4 Things You Need To Know When It Comes To Travel Etiquette

Traveling is one of the best ways we educate ourselves on life outside of what we’ve known our whole lives

Photo: Unsplash/@andrewtneel

Photo: Unsplash/@andrewtneel

Traveling is one of the best ways we educate ourselves on life outside of what we’ve known our whole lives. It is also an enriching experience that helps us understand, empathize and open up to other cultures, traditions, religions, and lifestyles. When we travel, though, particularly as citizens who are financially stable enough to travel, we often forget that we are stepping into someone else’s home. Earlier this year, famous YouTuber Logan Paul posted a tasteless and insensitive video of a man who had committed suicide in Japan. This instantly stirred up a backlash against Paul for his disrespect. Additionally, the internet uncovered another video where Paul was seen shamelessly mocking the Japanese culture.
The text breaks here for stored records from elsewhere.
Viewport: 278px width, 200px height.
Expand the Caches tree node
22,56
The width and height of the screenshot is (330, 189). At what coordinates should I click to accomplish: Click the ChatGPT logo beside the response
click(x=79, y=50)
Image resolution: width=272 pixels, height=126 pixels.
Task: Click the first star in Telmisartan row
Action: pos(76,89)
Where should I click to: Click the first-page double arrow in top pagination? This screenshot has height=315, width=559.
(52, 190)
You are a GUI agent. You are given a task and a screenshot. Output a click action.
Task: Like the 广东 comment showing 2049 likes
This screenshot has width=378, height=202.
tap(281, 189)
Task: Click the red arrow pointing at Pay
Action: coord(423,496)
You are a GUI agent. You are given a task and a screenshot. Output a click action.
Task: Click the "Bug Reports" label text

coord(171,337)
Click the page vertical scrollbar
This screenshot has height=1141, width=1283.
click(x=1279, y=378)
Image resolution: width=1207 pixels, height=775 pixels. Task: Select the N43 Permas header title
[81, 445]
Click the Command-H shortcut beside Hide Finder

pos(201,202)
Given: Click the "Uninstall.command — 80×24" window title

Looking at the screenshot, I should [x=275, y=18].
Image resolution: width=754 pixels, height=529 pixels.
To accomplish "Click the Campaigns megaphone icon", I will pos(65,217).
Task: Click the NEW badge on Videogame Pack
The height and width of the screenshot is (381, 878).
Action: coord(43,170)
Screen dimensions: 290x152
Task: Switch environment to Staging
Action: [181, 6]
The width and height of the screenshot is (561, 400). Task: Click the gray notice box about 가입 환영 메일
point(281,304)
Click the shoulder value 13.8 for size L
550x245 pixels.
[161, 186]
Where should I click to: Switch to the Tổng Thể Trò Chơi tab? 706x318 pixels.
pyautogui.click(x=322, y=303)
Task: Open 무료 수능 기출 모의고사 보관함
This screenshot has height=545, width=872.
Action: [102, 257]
While this should be innate, some still struggle with proper tourist etiquette. Here are 4 tips we recommend you follow when traveling:

Do Your Homework

It’s important that you arrive knowing what to expect from each place you visit. Be aware of their religious practices, sacred grounds and architectures, and wardrobe expectations. If you are in a tour group, there is more flexibility regarding what you can wear but out of respect for your surroundings and the people’s culture, we recommend studying what is acceptable and what is considered disrespectful. Brendan David, a tour guide with SF Excursions, recommends joining small, local tour groups when visiting another country with a different culture. He says “do your research, check online what tour groups will keep you safe while still educating you on the people’s cultures. Reputable tour groups are respected amongst locals because they help bring money in, so you will be safe while still learning about the culture and how to respectfully enjoy it.”


Learn The Language

Most of us here, in the United States, are under the impression that the rest of the world knows our language—English. The truth is that only 20% of the world’s population actually speaks English and most of them are not native English speakers. It’s a bit pretentious of us to assume the rest of the world speaks our language. This could be because we understand the influence America has had on the world—from fashion to music, to technology, and entertainment, America has made contributions to the world. However, we cannot assume that other countries have not made the equal amount, if not more contributions. We only see things from this side of the world. Therefore, when traveling, it is not only polite but also extremely admirable to make an effort at learning the native language. This also shows the effort that you are making not only to visit and bring your own culture but to learn, accept and embrace theirs. While you’re at it, we recommend learning some helpful words: bathroom, help, hotel, police, please, thank you, excuse me.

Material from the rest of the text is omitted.